What's That Bug? does not endorse extermination

Subject: larvae
Location: richardson, tx
May 12, 2015 9:46 pm
Does anyone know what this could be? Just found about 2 dozen in my son’s room. They were primarily found under some laundry sheets that had been cleaned 2 days prior. Also some found around the baseboard in the room. Please help. . also have an unidentified smell coming from the same room around the same time these were found.
Signature: Jesse

Fly Puparia

Fly Puparia

Dear Jesse,
These look like the Puparia of Flies.  Perhaps something crawled into your son’s room and died, or perhaps some food was left to rot.  It is also possible there might be a dead animal in the walls that could have attracted the flies that laid the eggs that hatched into maggots that fed on the rotting organic material and that eventually metamorphosed into these Puparia.
  The likeliest candidates are Flesh Flies.
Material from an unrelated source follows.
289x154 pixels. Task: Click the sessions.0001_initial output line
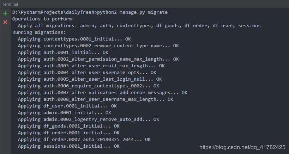[x=68, y=146]
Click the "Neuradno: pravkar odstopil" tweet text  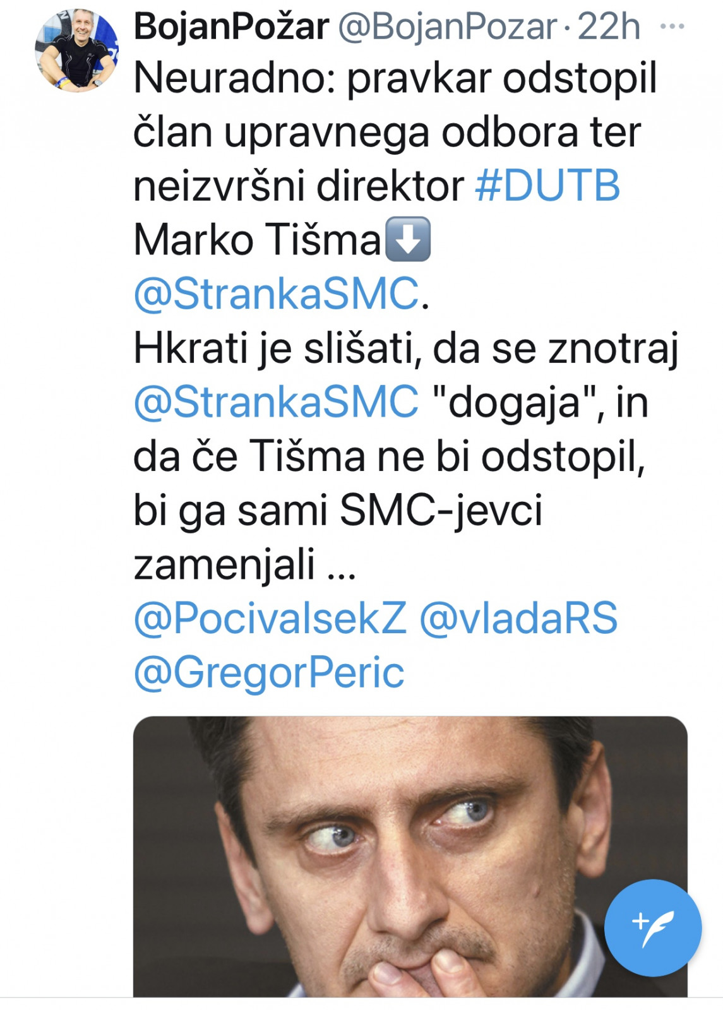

What's That Bug? does not endorse extermination

Subject: unknown bug species
Location: melbourne, Victoria, Australia
May 12, 2015 1:20 am
Hi,
I’m wondering what this insect is. I have found several outside my house. Do they fly? Are they harmful? What are they?
Regards,
Signature: Sharon

Flightless female Soldier Fly

Flightless female Soldier Fly

Dear Sharon,
Your unusual insect is
Boreoides subulatus, a flightless female Soldier Fly in the family Stratiomyidae, subfamily Chiromyzinae, and the last image we posted of this unusual insect was allegedly sighted in the UK.

Thank you so much for getting back to me. Very interesting.
Warm regards,
Sharon

What's That Bug? does not endorse extermination

Subject: I can’t identify this bug!
Location: South central Pennsylvania
May 11, 2015 4:45 pm
I found this on top of a water bottle cap this morning and I can’t seem to identify this
Signature: Thank you!

Male March Fly

Male March Fly

We are relatively confident we have correctly identified your male March Fly as Bibio femoratus, based on its resemblance to the individual in this image posted to BugGuide.

What's That Bug? does not endorse extermination

Subject: Fuzzy Fly? on Eschscholtzia in garden
Location: Pleasanton, CA
April 15, 2015 7:28 pm
I would appreciate it if you could help identify this insect. It looks like an orange, fuzzy fly, about the size of a small bumblebee. It was visiting my garden in early April, and though I have looked for it many days since, that first day was the only time I’ve seen it.
Signature: R. Battaglia

Narcissus Bulb Fly

Narcissus Bulb Fly

Dear R. Battaglia,
Your request has been sitting on our back burner since we first read it, because we recognized this fly, but we couldn’t remember its name.  Today it hit us.  This is a male Narcissus Bulb Fly,
Merodon equestris, a member of the generally considered beneficial family Syrphidae, the Flower Flies or Hover Flies.  According to BugGuide it is:  “native to Europe, adventive and now widespread in North America (wherever Narcissus are grown), Japan, and Australasia Food Larvae live in and feed upon plant bulbs.”  Your individual looks exactly like this image posted to BugGuide.